There's something deeply endearing about the rituals we create on the golf course. The specific ball marker we refuse to change, the lucky headcover, the pre-shot routine that borders on superstition. But I've never encountered anything quite like the arrangement between Lottie Woad and her caddie, David Taylor—a partnership that culminated in one of the most delightfully absurd bets in recent professional golf memory.

A Sweet Tradition Born in Singapore

The story begins, as many great golf tales do, with something completely unrelated to golf itself. Taylor, a veteran LPGA caddie who clearly understands the psychology of his player, stumbled upon a Marks & Spencer shop in Singapore—one of those small outposts of British comfort that dot international cities. There, he found Percy Pigs, the beloved British confectionery that holds a special place in the hearts of anyone who grew up across the pond.

Taylor placed them in the bag with a simple declaration: "These are some birdie sweets."

The system he devised was elegantly straightforward. Every birdie Woad made, they'd each enjoy one candy. It wasn't about creating some sugar-fueled competitive advantage—Woad is quick to point out they're eating perhaps four gummy bears over an entire round. Rather, it was about breaking the monotony of tour life, creating small moments of celebration in a sport that can grind down even the most mentally tough competitors.

"Now, every player is driven by different things, some are financially driven," Taylor explained. "Lottie is in fact driven by sweets."

The Stakes Get Higher

At some point in their partnership, Taylor raised the stakes considerably. The promise: the next time Woad won an event, she would earn the right to choose the design for his next tattoo. It's the kind of bet that sounds like a joke until suddenly it isn't.

At just 22 years old, Woad has been on a remarkable trajectory since turning professional in the middle of last year.

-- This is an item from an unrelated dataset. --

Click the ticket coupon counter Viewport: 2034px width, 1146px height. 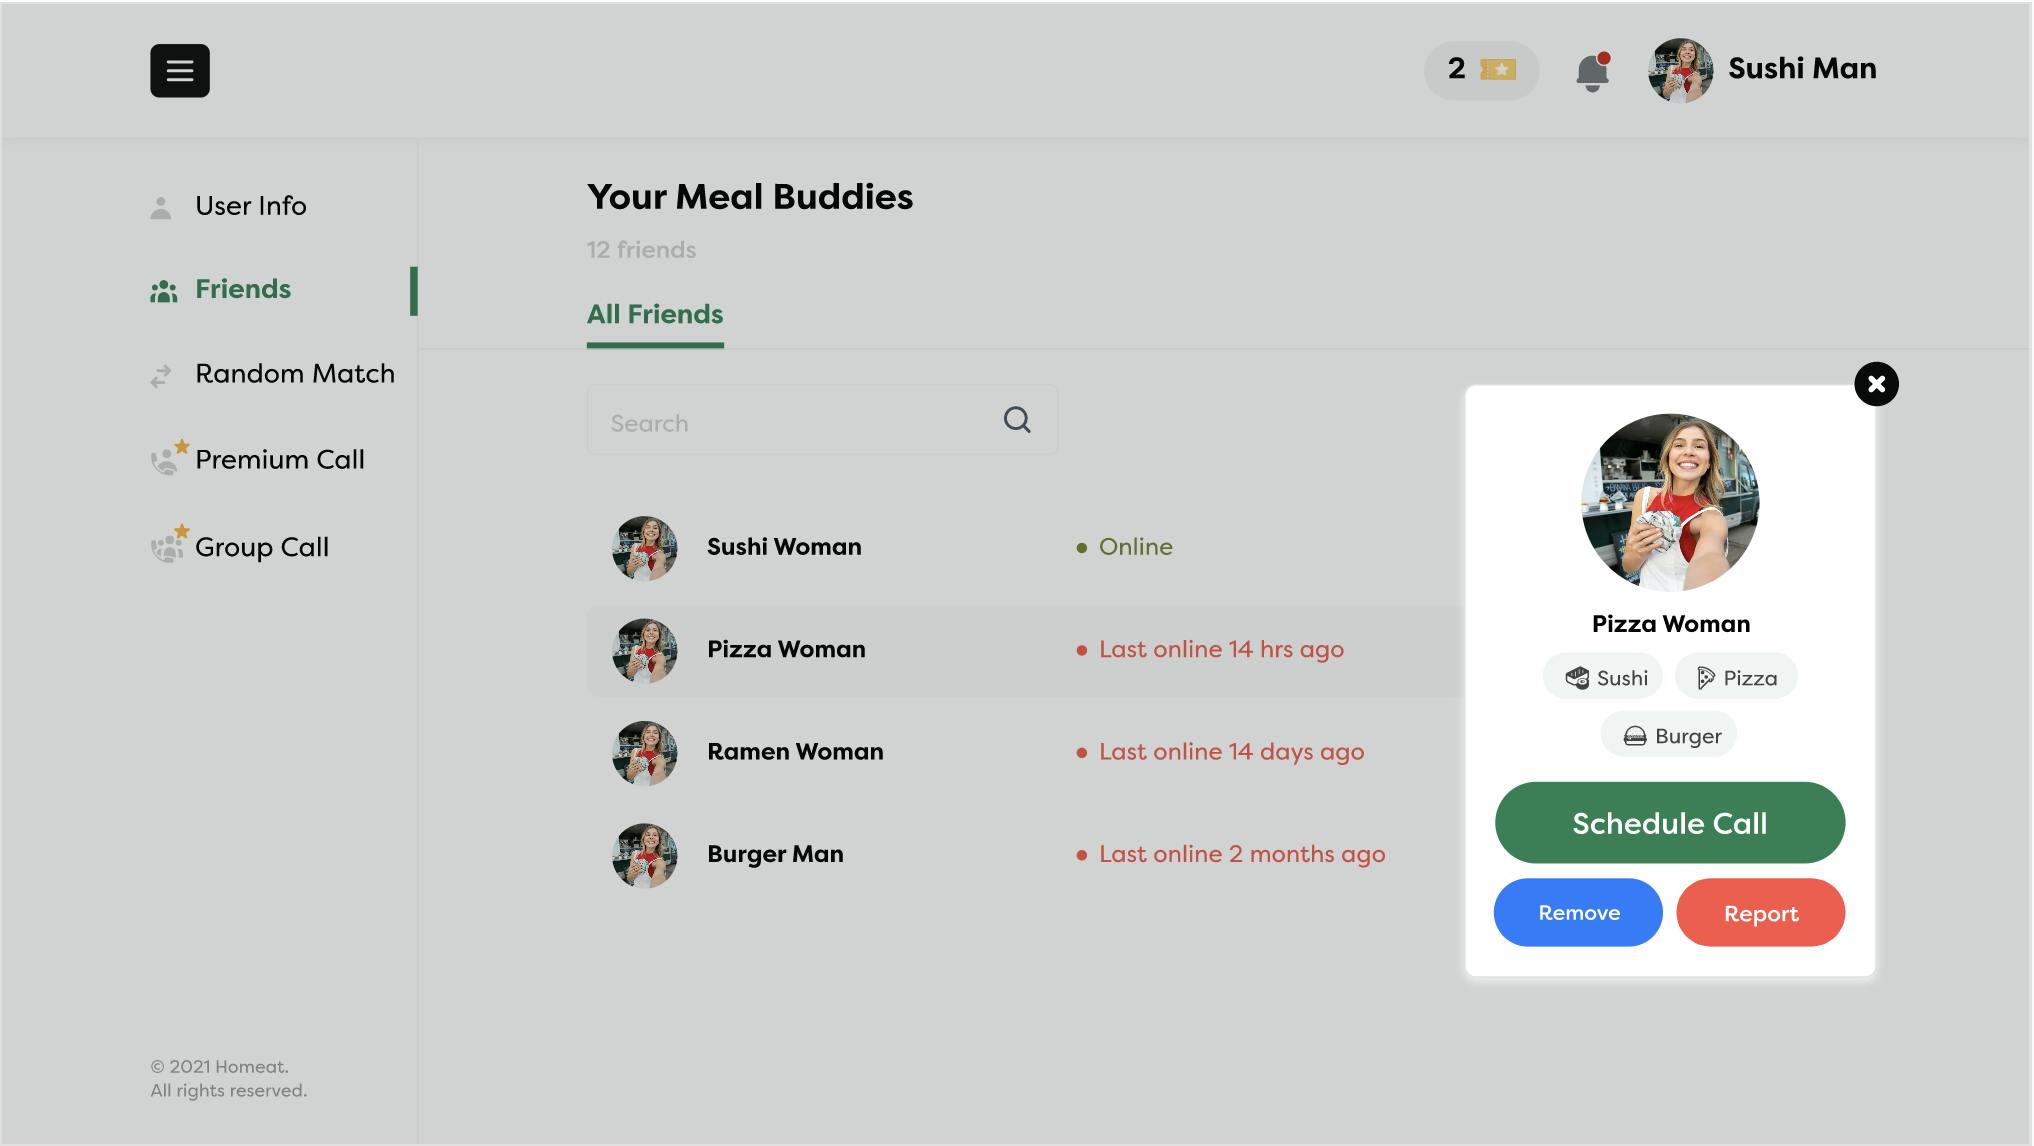pyautogui.click(x=1481, y=70)
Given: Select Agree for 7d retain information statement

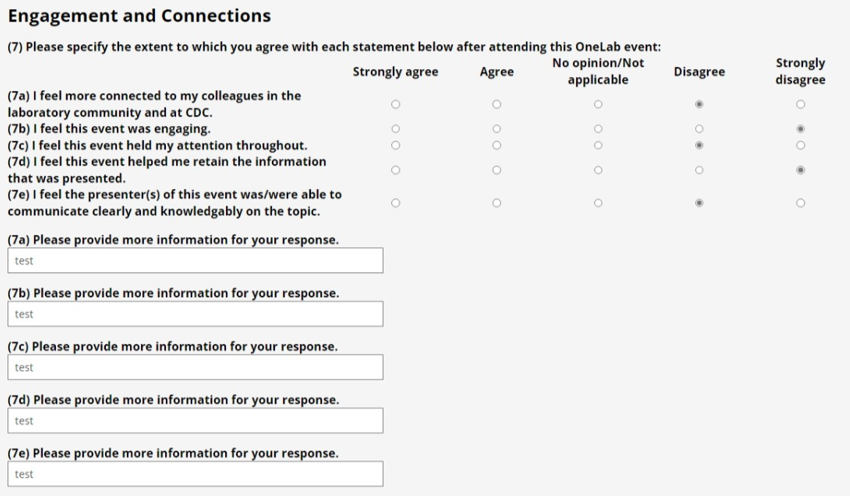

Her victory at the Kroger Queen City Championship in Cincinnati—a final-round 69 that secured her second LPGA title and third professional win overall—meant Taylor's skin was officially on the line.

The timing couldn't have been more poetic. A victory in the Queen City for a player whose good-luck charm was about to become permanently royal.

A Crowned Gummy Bear

Woad didn't rush her decision. As Taylor revealed in an interview with SiriusXM, she waited approximately an hour after clinching her victory before texting him with her choice.

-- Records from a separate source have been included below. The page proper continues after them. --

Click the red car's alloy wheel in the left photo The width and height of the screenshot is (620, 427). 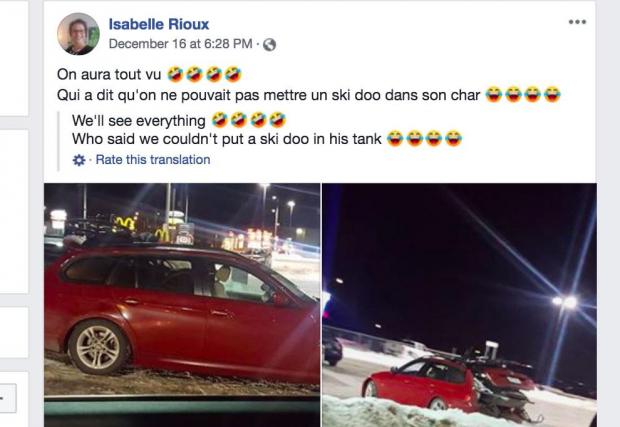tap(98, 347)
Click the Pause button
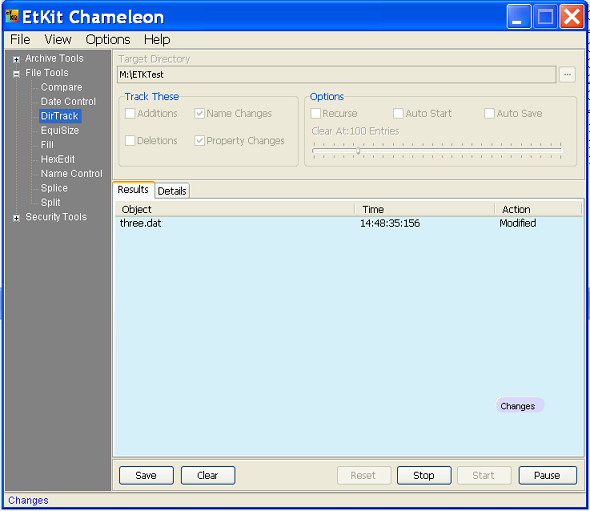Viewport: 590px width, 511px height. point(547,475)
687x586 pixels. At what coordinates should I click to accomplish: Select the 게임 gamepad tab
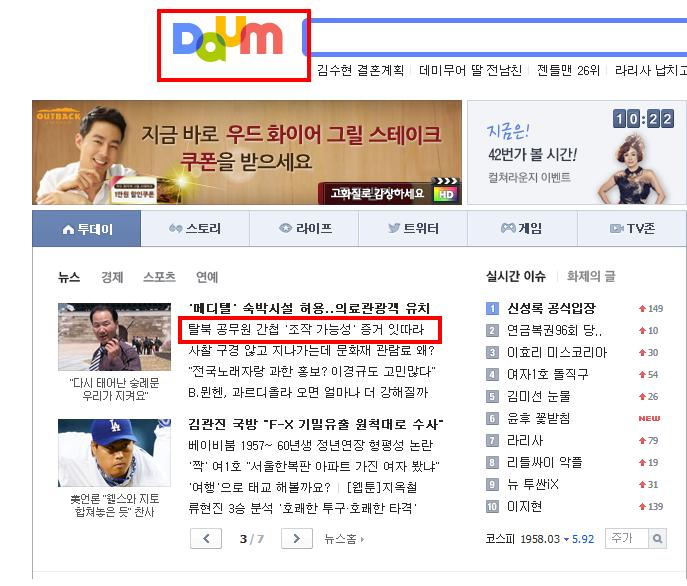pos(522,229)
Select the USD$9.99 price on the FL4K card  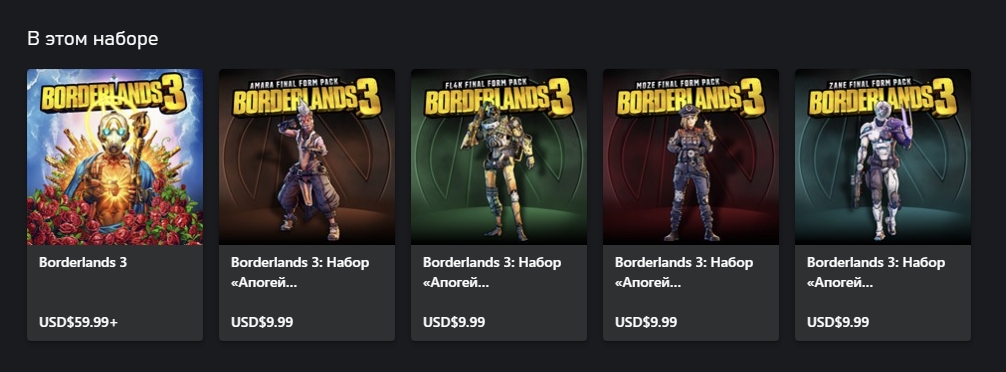[454, 322]
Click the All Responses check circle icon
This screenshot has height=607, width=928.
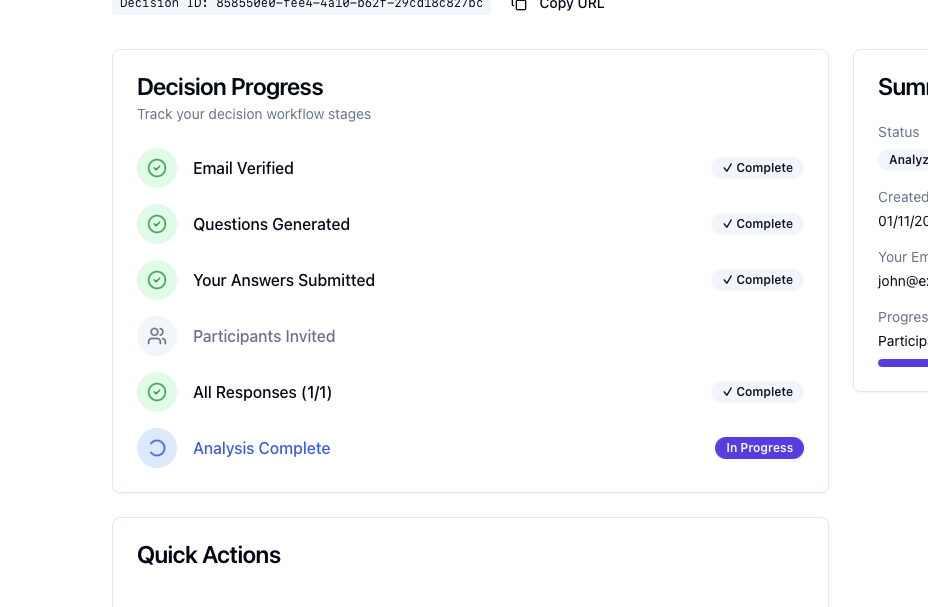[x=157, y=392]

A gummy bear wearing a crown.

I have to say, I love everything about this. The whimsy of it, the way it captures their partnership perfectly, the fact that it will forever commemorate not just a victory but the spirit of how they pursue this game together. This isn't a bland commemorative design or a generic symbol—it's a deeply personal inside joke that Taylor will carry with him permanently.

What This Says About Modern Player-Caddie Relationships

The best player-caddie partnerships transcend mere professional arrangement. They become something closer to a traveling circus act, two people learning each other's rhythms and quirks week after week, course after course. Taylor understood that Woad isn't primarily motivated by prize money—she's motivated by joy, by the small pleasures that make the grind bearable.

That's sophisticated caddieing, honestly. Finding what makes your player tick and building rituals around it.

The Takeaway

Lottie Woad's victory at the Kroger Queen City Championship was significant for her career trajectory—she's rapidly establishing herself as a force on the LPGA Tour. But perhaps more memorable is what happened afterward: a 22-year-old champion exercising her hard-won right to permanently mark her caddie with a crowned gummy bear.

Golf needs more of this. More levity, more creative motivation, more willingness to be silly in pursuit of excellence. Woad and Taylor have found something that works, and now they have the ink to prove it.